The pro-Obama Super PAC Priorities USA Action released a second video Tuesday featuring a laid-off worker from yet another factory closed by Bain Capital. The ad will air in Pennsylvania, Colorado, Florida, Ohio and Virginia.

In this latest 32 second ad, retired factory worker Loris Huffman, appearing visibly upset, says, “I worked at the plant going on 34 years. I thought that I was going to retire from there. I had about two and a half years to go. I was suddenly 60 years old. I had no healthcare. And that’s scary. When Mitt Romney did that… he made me sick.”

Just as last week’s Priorities ad followed a nearly identical Obama campaign spot, this one follows an Obama campaign commercial about Ampad.

The ad is a continuation of a $4 million ad buy that produced a very similar video released March 15 called “Heads or Tails.” Each ad features a former factory worker who was economically disenfranchised by the actions of Bain Capital. Both ads also end with text that hammers home the Super PAC’s bottom-line message: “If Mitt Romney wins, the middle class loses.”

The Priorities USA Action ad was released only hours after the GOP Super PAC, Crossroads, released a video called “Basketball,” which denounces Barack Obama for his failure to create jobs, cut taxes and reduce government debt.

Obama supporters point out that while the GOP Super PAC ad features actors describing fictional problems, the ads released by Priorities USA Action feature real people whose livelihoods were destroyed by Mitt Romney and his business partners.

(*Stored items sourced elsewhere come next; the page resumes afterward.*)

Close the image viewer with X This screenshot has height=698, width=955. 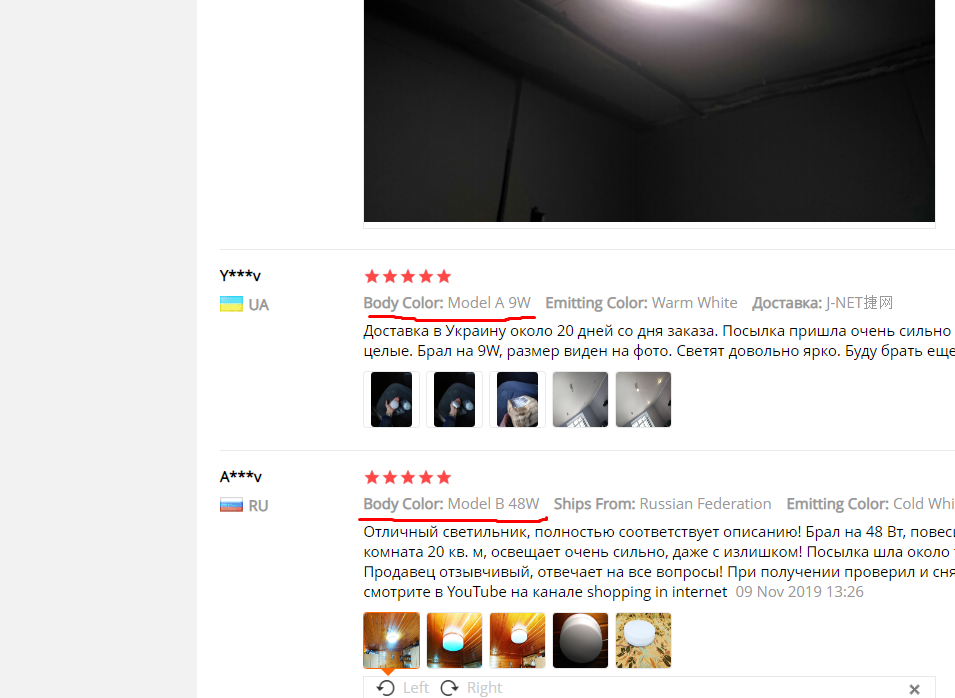(x=914, y=689)
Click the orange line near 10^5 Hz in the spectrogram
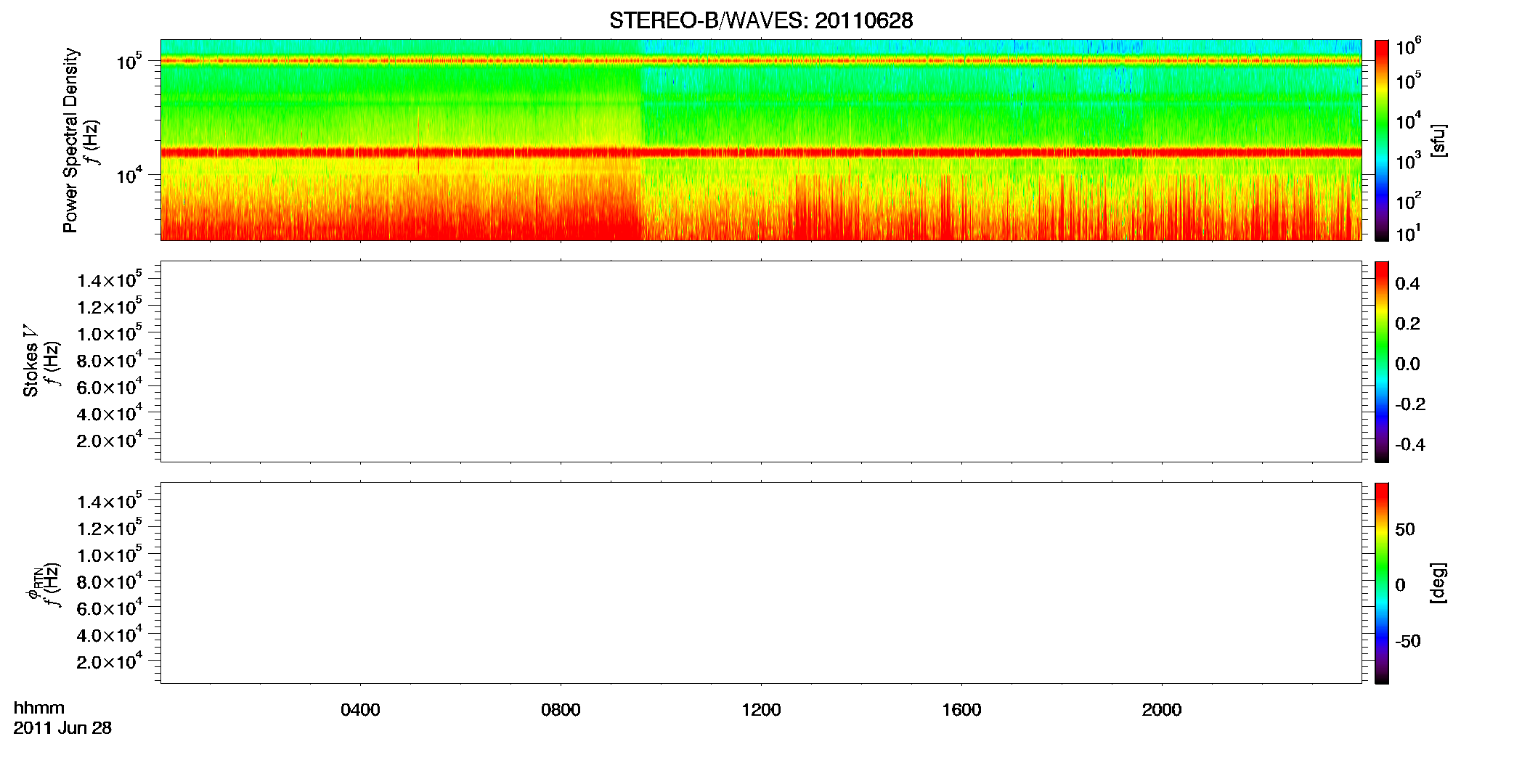 coord(761,61)
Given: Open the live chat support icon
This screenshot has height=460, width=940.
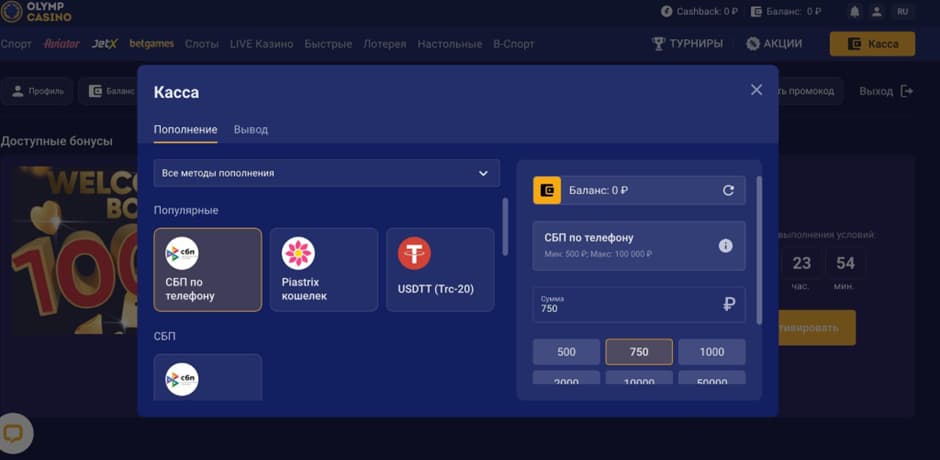Looking at the screenshot, I should tap(14, 433).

“President Obama’s allies are rolling out another misleading attack on free enterprise in an attempt to distract voters from three years of broken promises,” said Romney spokeswoman Sarah Pompei. “These attacks come even after they were criticized by the President’s supporters – Newark Mayor Cory Booker called them ‘nauseating,’  former adviser Steven Rattner called them ‘unfair,’ and former Pennsylvania Governor Ed Rendell called them ‘very disappointing.’”

One Response

  1. Hopefully Priorities USA will continue to produce ads like this.

    When Bain aquired Ampad from Mead in 1992 net sales went from 8.8 Million to 200 million in 1996 when the company went public and was traded on the NYSE.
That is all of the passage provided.